Ph.D. in Computer Science Dissertation Defense: Xuanming Liu 11/29

11/15/2021
By Xuanming Liu

The Kennedy College of Sciences, Department of Computer Science, invites you to doctoral thesis defense by Xuanming Liu on "Hot and Dense Items: Sketch and Stochastic Model Approaches for Fast Streaming Data and Graphs."

Ph.D. Candidate: Xuanming Liu
Date: Monday, Nov. 29, 2021
Time: 9:30 a.m.
Location: This will be a virtual defense via Zoom.

Committee Members:

• Tingjian Ge (advisor), Professor, Department of Computer Science
• Cindy Chen (member), Associate Professor, Department of Computer Science
• Yinghui Wu (member), Associate Professor, Department of Computer & Data Sciences, Case Western Reserve University

Abstract:
Data streams in general, and graph streams in particular, are ubiquitous in data analysis in various domains. This thesis specifically investigates three types of analytical queries: (1) top-k most frequent items in data streams in general, (2) densest lasting subgraph queries in dynamic graph streams, and (3) predictive relationship queries in knowledge graph streams. These together cover some of the most important queries—heavy-hitters and predictions—for streams.

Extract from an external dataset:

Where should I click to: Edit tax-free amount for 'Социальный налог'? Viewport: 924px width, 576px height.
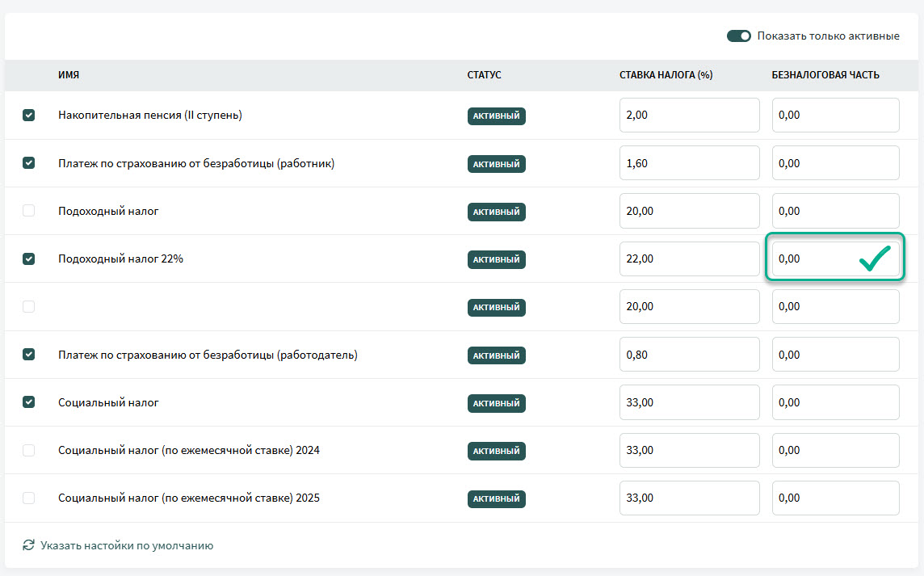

In data streams, a common heavy-hitter query is continuously querying top-k most frequent items in sliding windows of any size. We devise a succinct probabilistic data structure, a Floating Top-k pool, to retrieve the top-k items dynamically. We prove that its space and time costs grow only logarithmically with the window size, in addition to its accuracy guarantees. An analogous counterpart of heavy-hitters in graph streams is to find the densest lasting subgraphs, which has wide applications in telecommunication hot-spot detection, road traffic control, spam network filtering, and dynamic community detection. We propose a framework called Expectation-Maximization with Utility functions (EMU), a novel stochastic approach that nontrivially extends the conventional EM. EMU has the flexibility of optimizing any user-defined utility functions. We validated our EMU approach by showing that it converges to the optimum — by proving that it is a specification of the general Minorization-Maximization (MM) framework with convergence guarantees. We then devise EMU algorithms for the densest lasting subgraph problem. Using real-world graph data, we experimentally verified the effectiveness and efficiency of our techniques, and compared with two prior approaches on dense subgraph detection.

Infinite graph streams naturally extend to the future. So last but not least, we study relational machine learning for predictive relationship queries in knowledge graph streams, such as those in dynamic recommendation and traffic prediction. We devise a Count-Fading sketch data structure, as well as an online incremental graph embedding algorithm, to tackle the challenges of heterogeneous relations, complex topological and temporal correlations, and high rates of data and pattern changes.